Joan Semmel: In the Flesh

Elephant Magazine
7 January 2019

One of the highlights of the Frieze Masters Spotlight section for late-career artists deemed worthy of attention year was undoubtedly a stand of larger-than-life nude paintings by Joan Semmel (b. 1932, New York City). Instead of working from sketches, Semmel takes photographs of herself, looking down on her body, creating an extremely foreshortened figure zoomed in close, often to the point of abstraction, colourful and collaged, taken from angles known intimately only to the subject herself, overlaid and sometimes wrinkled—the body of an older woman. These self-portraits are exploratory yet knowing, showing the body as beautiful yet far from the nude. While spilling out of the frame in a similar fashion, there is none of the abjectness of Jenny Saville, none of the crudeness of Courbet, none of the raw animal fleshiness of Bacon, none of the passivity of Freud. These are women’s bodies portrayed lovingly, sexually, sensually, unflinchingly and with ownership.

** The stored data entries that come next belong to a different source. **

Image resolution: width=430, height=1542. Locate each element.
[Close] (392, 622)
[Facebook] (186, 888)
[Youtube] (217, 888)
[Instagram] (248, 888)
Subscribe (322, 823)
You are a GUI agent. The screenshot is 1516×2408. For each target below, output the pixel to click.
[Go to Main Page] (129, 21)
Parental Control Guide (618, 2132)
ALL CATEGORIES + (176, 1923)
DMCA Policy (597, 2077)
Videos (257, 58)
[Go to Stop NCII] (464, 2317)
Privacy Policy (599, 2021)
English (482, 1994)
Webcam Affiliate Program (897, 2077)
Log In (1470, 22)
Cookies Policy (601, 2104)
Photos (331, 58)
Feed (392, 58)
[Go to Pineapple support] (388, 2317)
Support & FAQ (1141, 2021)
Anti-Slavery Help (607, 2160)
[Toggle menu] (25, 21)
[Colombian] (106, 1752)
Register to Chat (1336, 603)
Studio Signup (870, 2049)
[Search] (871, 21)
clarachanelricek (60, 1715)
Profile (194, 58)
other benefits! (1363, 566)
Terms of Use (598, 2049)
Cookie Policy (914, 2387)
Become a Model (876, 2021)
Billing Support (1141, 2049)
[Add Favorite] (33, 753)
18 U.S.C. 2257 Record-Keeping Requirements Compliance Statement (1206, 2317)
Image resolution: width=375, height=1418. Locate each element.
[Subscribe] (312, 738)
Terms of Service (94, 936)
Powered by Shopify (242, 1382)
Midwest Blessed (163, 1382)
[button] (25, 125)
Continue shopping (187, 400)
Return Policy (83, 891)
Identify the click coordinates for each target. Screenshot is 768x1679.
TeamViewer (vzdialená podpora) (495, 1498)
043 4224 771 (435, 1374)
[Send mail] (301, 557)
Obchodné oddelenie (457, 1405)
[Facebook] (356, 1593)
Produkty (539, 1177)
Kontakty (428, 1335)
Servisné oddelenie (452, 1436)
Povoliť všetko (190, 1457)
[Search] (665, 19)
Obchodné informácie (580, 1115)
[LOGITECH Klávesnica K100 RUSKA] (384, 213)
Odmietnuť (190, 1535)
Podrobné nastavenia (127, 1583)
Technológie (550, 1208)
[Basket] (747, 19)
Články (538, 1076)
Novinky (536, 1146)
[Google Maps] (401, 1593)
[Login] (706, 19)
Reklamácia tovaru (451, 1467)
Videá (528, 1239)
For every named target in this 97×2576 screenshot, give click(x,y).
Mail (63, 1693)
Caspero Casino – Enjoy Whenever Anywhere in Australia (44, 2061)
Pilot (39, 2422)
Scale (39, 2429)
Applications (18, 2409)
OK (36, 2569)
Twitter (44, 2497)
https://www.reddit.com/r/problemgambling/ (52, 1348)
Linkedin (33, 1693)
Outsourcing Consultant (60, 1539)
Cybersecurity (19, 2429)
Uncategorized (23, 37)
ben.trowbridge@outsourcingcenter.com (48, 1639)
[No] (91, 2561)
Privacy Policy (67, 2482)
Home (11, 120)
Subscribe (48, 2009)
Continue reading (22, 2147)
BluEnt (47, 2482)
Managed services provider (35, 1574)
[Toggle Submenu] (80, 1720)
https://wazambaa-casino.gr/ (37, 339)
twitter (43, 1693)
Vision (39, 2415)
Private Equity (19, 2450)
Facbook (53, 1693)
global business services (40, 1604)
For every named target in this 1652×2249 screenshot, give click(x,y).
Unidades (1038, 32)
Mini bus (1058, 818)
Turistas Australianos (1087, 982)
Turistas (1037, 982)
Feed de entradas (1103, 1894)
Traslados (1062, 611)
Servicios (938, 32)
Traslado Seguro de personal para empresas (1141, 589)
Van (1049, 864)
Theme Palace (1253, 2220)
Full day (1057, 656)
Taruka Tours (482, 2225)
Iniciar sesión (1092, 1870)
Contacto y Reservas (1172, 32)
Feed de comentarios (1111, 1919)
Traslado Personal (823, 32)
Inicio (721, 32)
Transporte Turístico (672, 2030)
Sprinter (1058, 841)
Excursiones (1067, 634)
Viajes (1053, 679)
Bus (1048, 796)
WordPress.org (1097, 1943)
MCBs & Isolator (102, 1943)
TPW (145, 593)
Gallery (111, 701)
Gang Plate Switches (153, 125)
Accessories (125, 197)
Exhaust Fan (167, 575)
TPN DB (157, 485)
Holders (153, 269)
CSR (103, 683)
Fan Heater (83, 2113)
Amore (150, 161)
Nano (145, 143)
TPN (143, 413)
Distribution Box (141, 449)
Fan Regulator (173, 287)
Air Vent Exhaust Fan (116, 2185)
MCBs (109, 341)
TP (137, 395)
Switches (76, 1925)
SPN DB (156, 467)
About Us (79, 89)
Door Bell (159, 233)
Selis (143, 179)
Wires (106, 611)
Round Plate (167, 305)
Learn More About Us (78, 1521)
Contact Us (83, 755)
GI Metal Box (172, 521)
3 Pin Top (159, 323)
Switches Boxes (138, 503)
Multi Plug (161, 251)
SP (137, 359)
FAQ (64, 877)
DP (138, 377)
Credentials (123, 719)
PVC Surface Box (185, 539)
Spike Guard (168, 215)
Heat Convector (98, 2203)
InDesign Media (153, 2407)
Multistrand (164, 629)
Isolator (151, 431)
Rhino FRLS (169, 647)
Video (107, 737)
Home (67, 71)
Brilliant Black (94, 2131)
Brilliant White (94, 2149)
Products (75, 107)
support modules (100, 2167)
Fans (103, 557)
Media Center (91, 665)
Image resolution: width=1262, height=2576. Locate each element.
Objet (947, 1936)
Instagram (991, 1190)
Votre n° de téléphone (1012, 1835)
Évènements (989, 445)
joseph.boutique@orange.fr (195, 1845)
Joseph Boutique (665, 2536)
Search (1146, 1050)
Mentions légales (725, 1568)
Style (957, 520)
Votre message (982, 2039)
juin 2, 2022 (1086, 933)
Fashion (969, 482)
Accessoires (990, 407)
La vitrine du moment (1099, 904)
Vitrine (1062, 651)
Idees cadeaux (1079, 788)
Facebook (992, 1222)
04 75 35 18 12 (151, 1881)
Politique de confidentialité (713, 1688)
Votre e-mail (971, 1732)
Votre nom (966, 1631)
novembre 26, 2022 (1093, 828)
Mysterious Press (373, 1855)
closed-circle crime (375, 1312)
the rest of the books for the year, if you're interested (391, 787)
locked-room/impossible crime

“I wanted to create sexual images that were erotic for women that did not satisfy only the male appetite, which is dealt with in most pornography” 

Although present on the art scene since the sixties—she forged a successful career as an abstract expressionist, working for seven years in Madrid (1963-70), before returning to the US and becoming involved in the feminist movement and art groups of seventies New York—Semmel has been moving back into the spotlight for the last five or six years. “It is too soon for me to know how much the Frieze exposure will mean,” she says when we meet a couple of months later. “But I was deeply gratified by the response of the public and collectors and curators who attended both the booth and the talks.”